Voilà qui nous rapproche de l’argument évoqué par Haro et qui nous éclaire sur les raisons de l’échec des négociations malgré la bonne volonté affichée de part et d’autre.
On retrouve toujours les mêmes craintes de la Russie dès qu’il s’agit des États-Unis avec cette impression d’encerclement. Et quand on regarde une carte de l’Extrême-Orient, force est de constater qu’il y a des bases américaines partout, de l’Alaska, en passant par les îles aléoutiennes, puis du nord du Japon jusqu’à Okinawa en passant par la Corée du Sud.
L’idée d’empêcher le déploiement de nouvelles bases américaines à ses frontières est compréhensible pour les Russes. Le refus et l’impossibilité du Japon de garantir que de nouvelles bases américaines ne seraient pas ouvertes sur son territoire est aussi très probable, à en juger par le déploiement encore aujourd’hui de près de 50.000 soldats américains sur l’Archipel mais aussi par ce fameux Traité de 1960 cité plus haut.
Ce dernier est en fait la continuation d’un Traité signé en 1951 et plus encore de la Déclaration de Postdam, qui donnait aux Américains le droit d’installer des bases militaires où ils voulaient au Japon. Dans l’Article VI du Traité de 1960, il est écrit que "l'usage de zones et d'installations situées au Japon est concédé aux forces terrestres, aériennes et navales des États-Unis d'Amérique" selon des modalités définies dans un autre accord. En fait, avec ce genre de Traité, on comprend que la souveraineté du Japon reste limitée et que l’Archipel est assez proche d’un Protectorat américain, comme l’Europe avec l’OTAN.

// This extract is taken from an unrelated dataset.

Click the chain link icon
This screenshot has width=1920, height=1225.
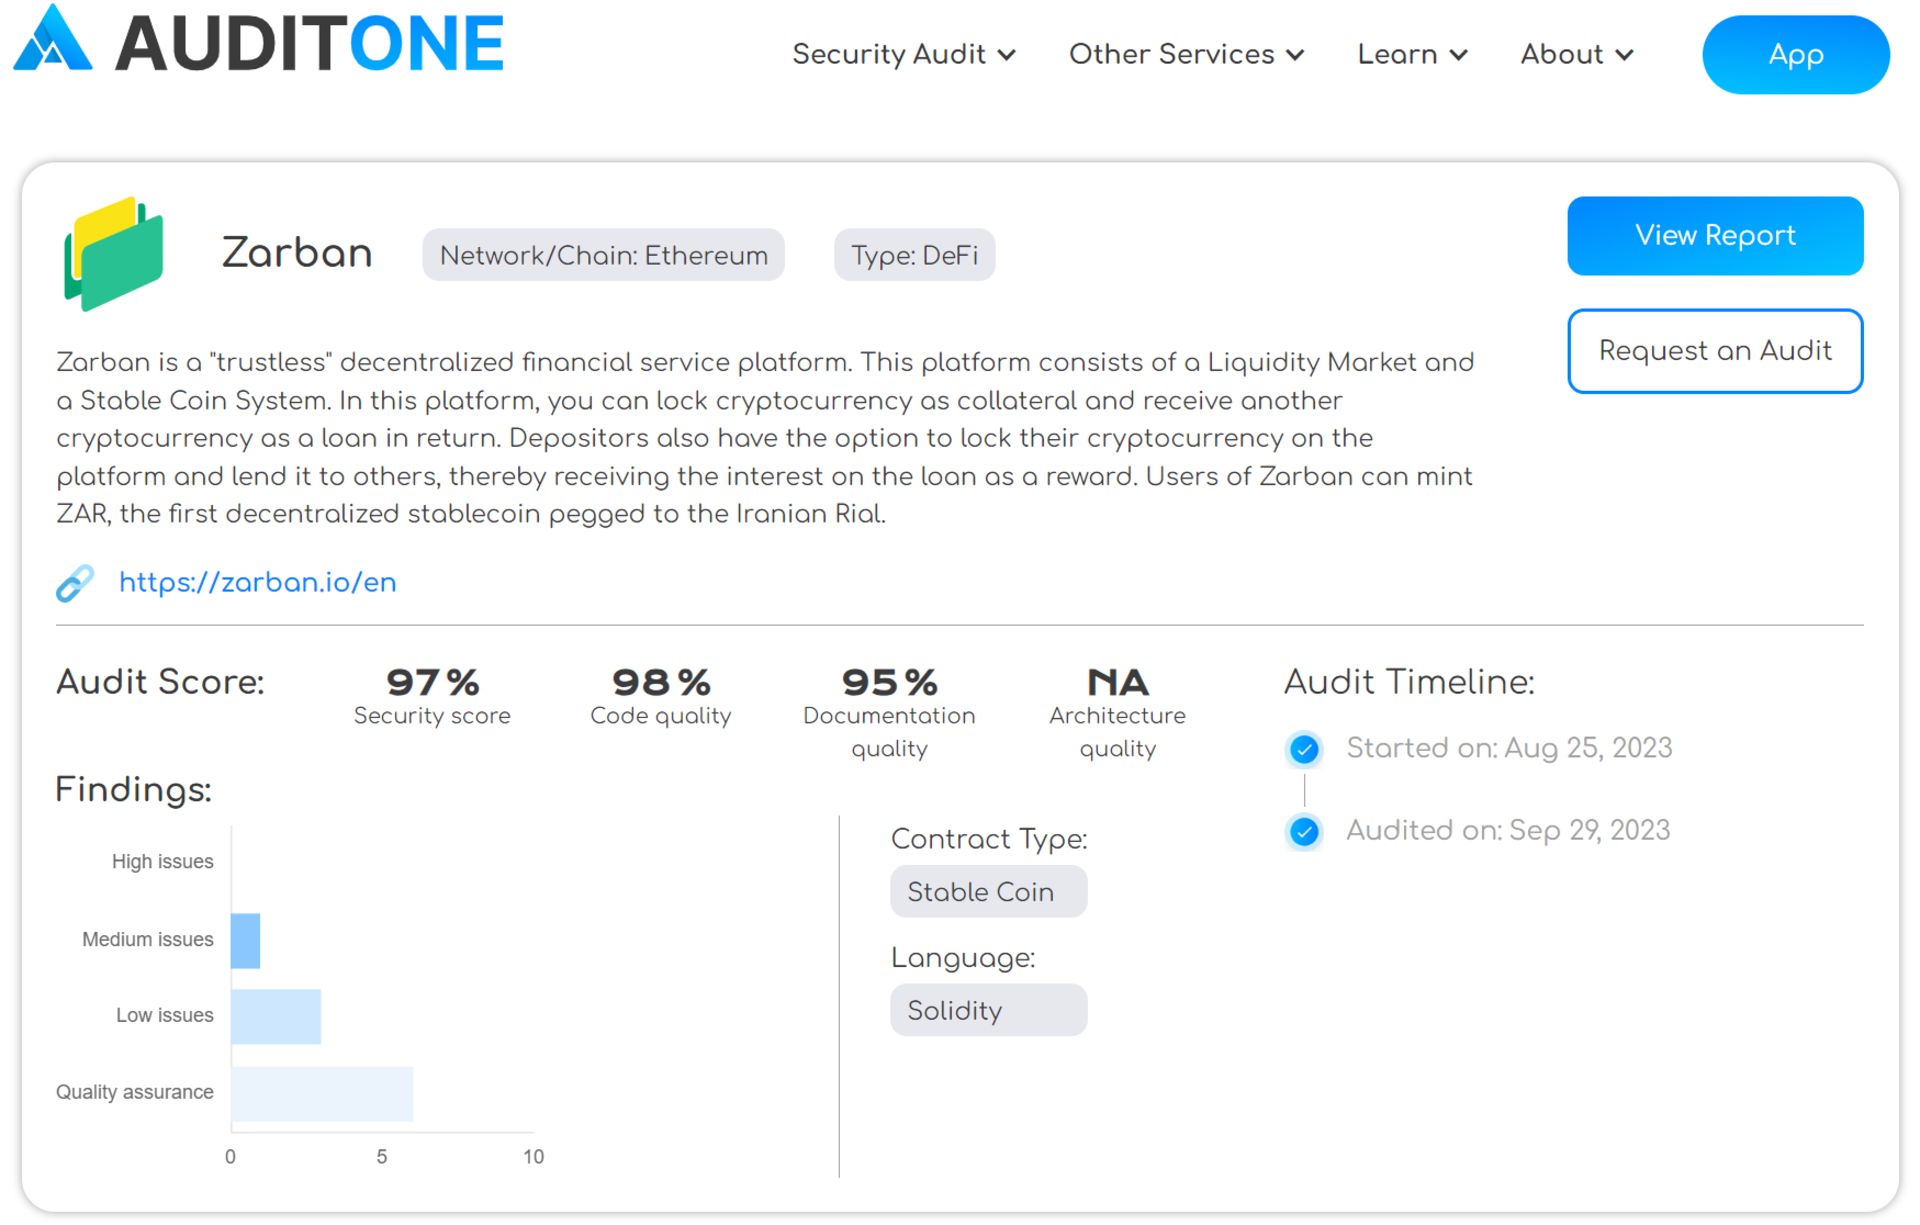75,583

Aujourd’hui, les troupes américaines de l’USFJ (United States Forces Japan), sont présentes de l’Île d’Hokkaido juste qu’à l’île d’Okinawa, occupée à 18% par les forces armées américaines, en passant par Tokyo, mais aussi Hiroshima et Nagasaki...
Le Traité de 1960 avait donné lieu au Japon à de grandes manifestations hostiles, mais cela ne changea pas le résultat. De même, les protestations régulières à Okinawa contre la présence américaine, notamment face aux crimes commis par des soldats américains, ne changent rien.

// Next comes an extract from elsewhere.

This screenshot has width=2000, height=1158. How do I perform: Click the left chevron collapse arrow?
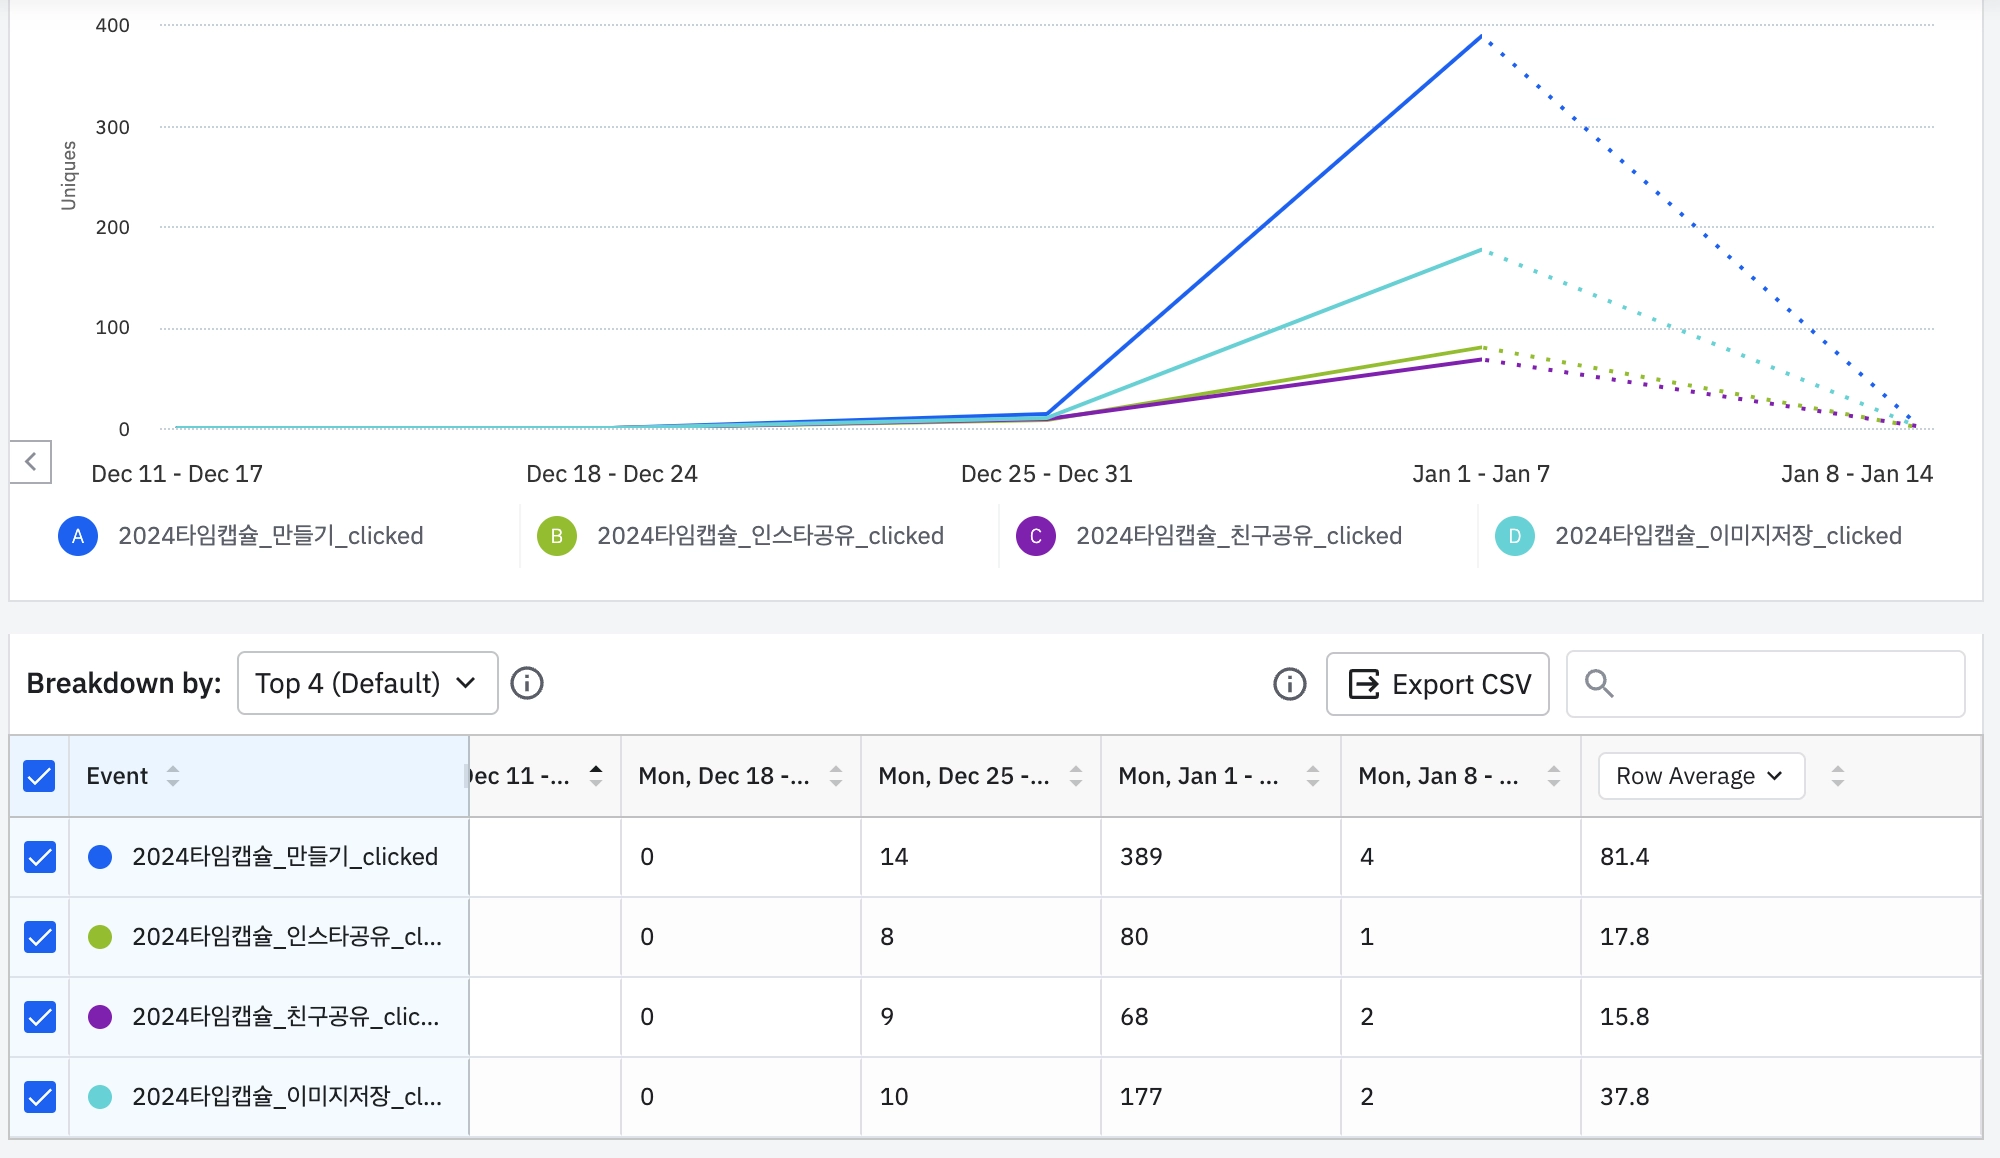31,462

À la question de savoir comment les Américains sont perçus au Japon, Haro est resté très évasif. Cependant, en 2007, selon un sondage, 73% des Japonais étaient favorables à la présence américaine. Avec le temps, le soft power américain avait fait son effet.
Pour l’empire américain, disposer de ces bases au large des territoires de leurs deux ennemis stratégiques que sont la Russie et la Chine est un avantage auquel ils ne sont pas près de renoncer, d’autant moins aujourd’hui avec la recrudescence des tensions, dont ils sont souvent à l’origine (cf : "Comment l’Ukraine est devenu un pion américain"). Dans l’optique de pouvoir justifier de garder ses bases, et donc de continuer à mettre la pression sur ses rivaux tout en gardant le Japon sous tutelle, la triste réalité géostratégique est que les États-Unis n’ont aucun intérêt à ce que le Japon et la Russie signent enfin un traité de paix. Cela était vrai hier et encore plus aujourd’hui.

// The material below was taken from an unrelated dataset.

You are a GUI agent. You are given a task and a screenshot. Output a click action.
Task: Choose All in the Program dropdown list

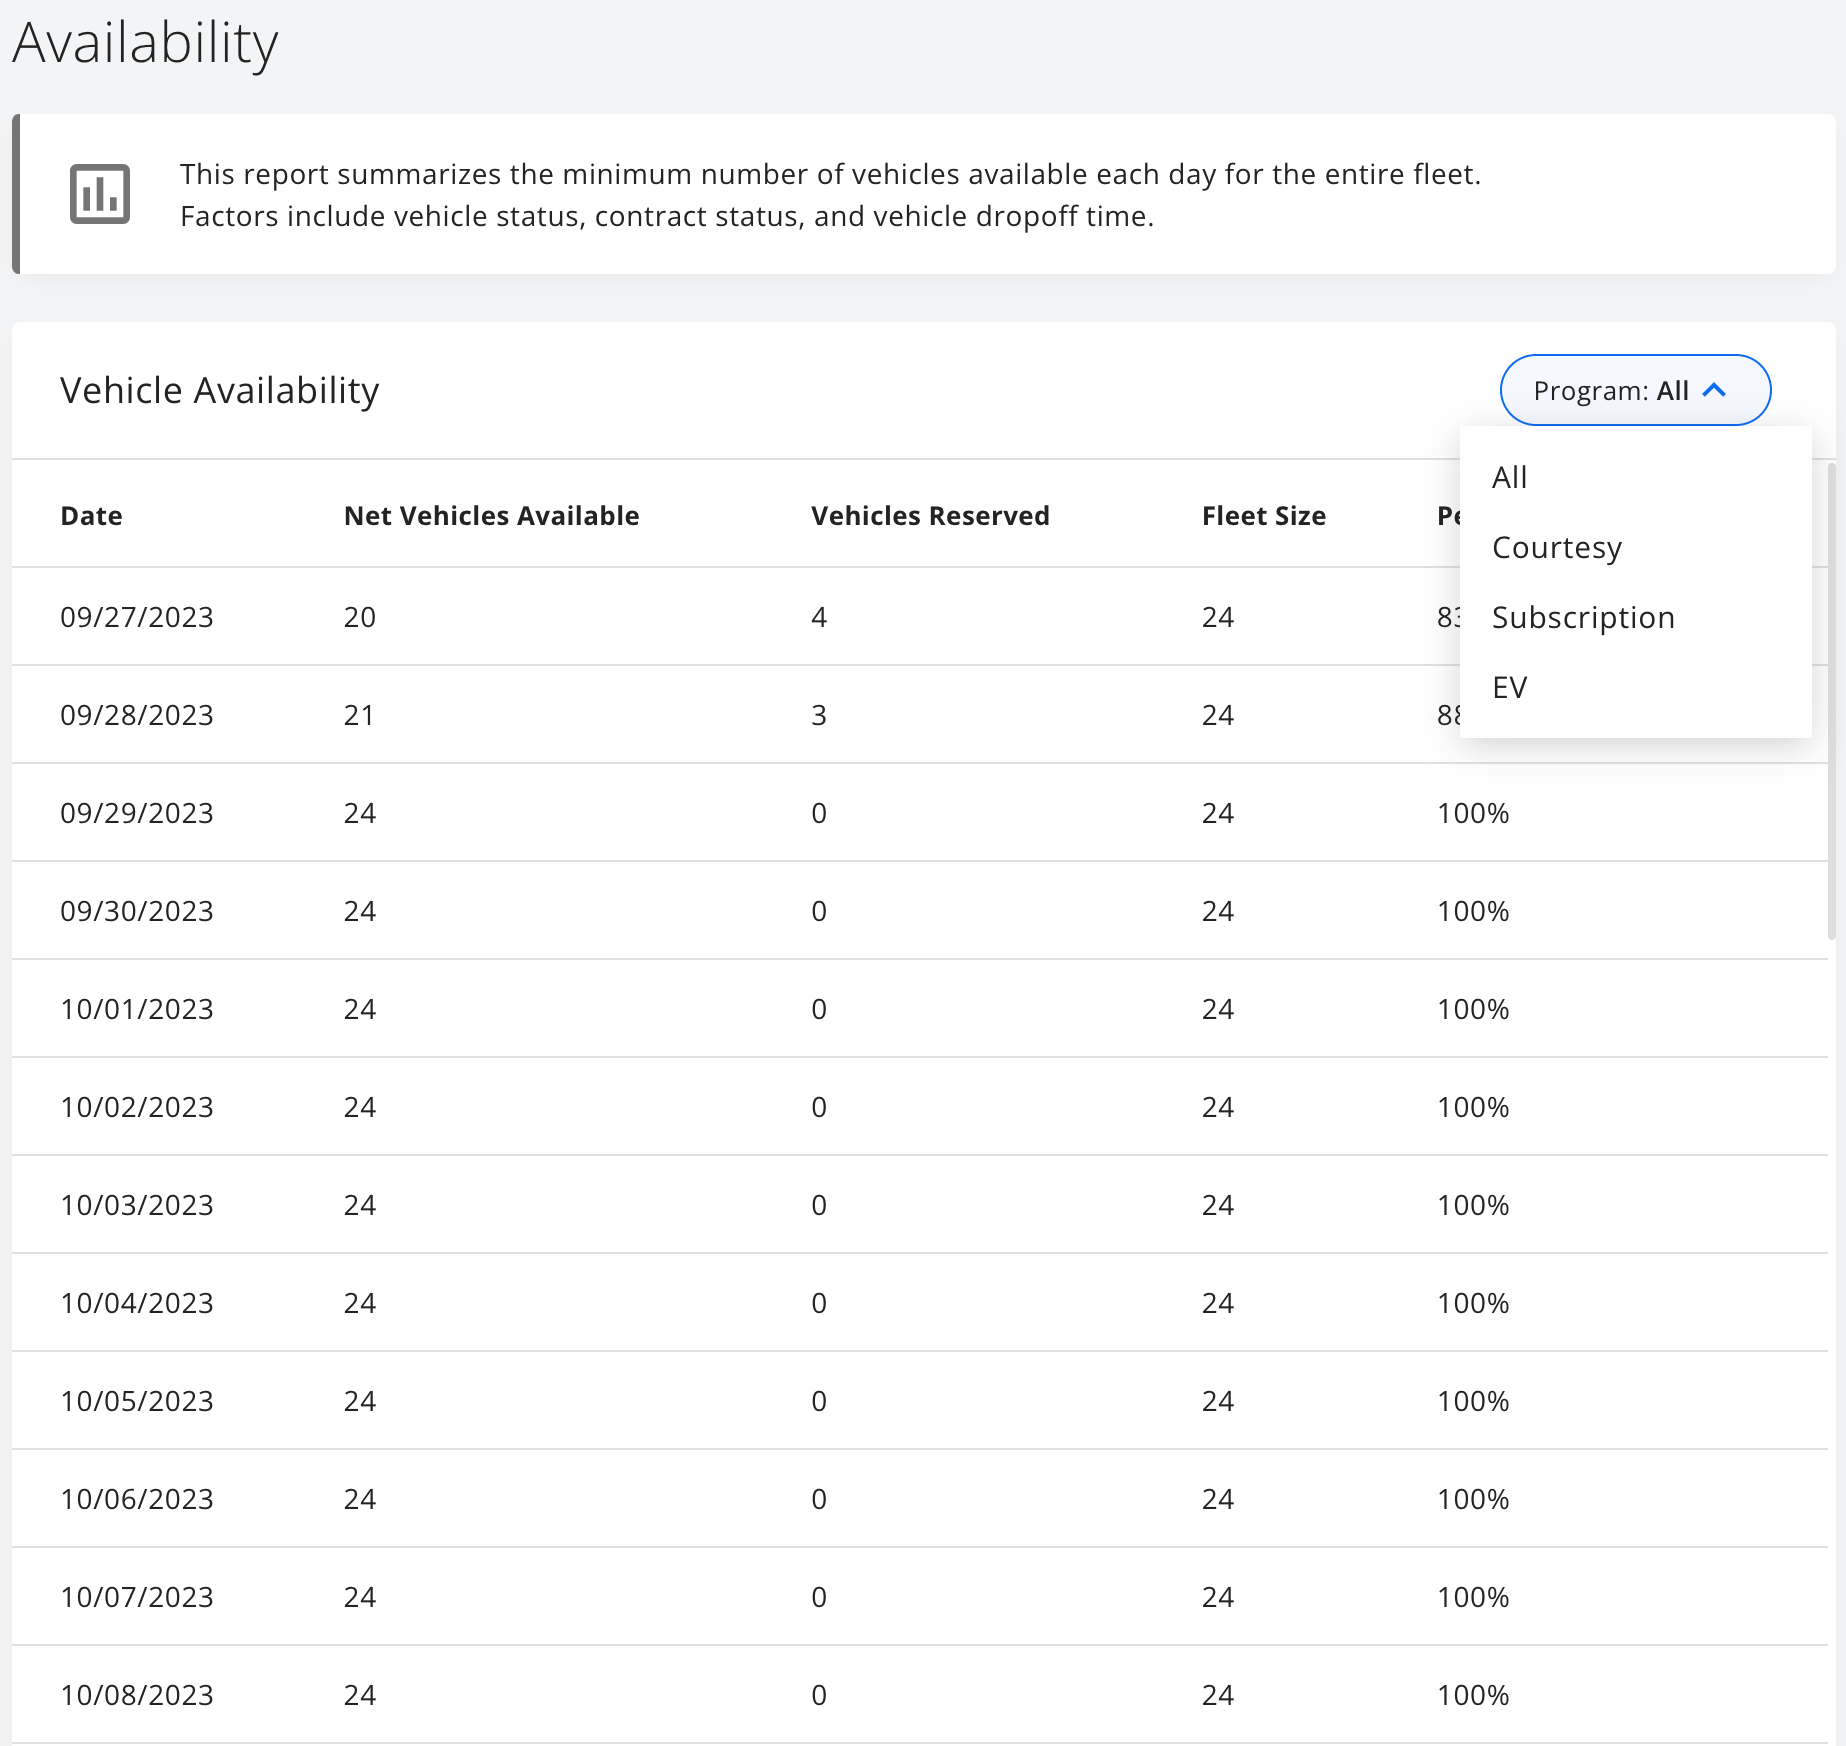pyautogui.click(x=1510, y=477)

La Corée du Nord, la Chine et Taiwan
Pour Haro, les Japonais ne craignent pas non plus la Corée du Nord. Le nombre très limité de ses armes atomiques n’en font pas un ennemi à craindre, d’autant qu’ils n’ont aucune raison de s’en servir en première frappe. Ils seraient anéantis dans la foulée par une riposte américaine.
La seule chose que craint le Japon, d’après Haro, est une guerre entre la Chine et Taiwan. Il explique que son pays et Taiwan ont beaucoup d’échanges commerciaux. Perdre ce lien étroit serait dommageable pour le Japon.
Selon Haro, l’intérêt du Japon serait de ne pas s’en mêler et d’observer à distance. Il pense que cette prudente distanciation serait la sage décision de Tokyo en cas de guerre.
Cela dit, les bases américaines les plus proches de Taiwan sont à seulement 600 kilomètres de distance, à Okinawa, territoire japonais. Si les États-Unis décidaient de vraiment intervenir militairement en faveur de Taiwan, contre la Chine, le Japon pourrait difficilement arguer qu’il n’aurait rien à voir avec le conflit.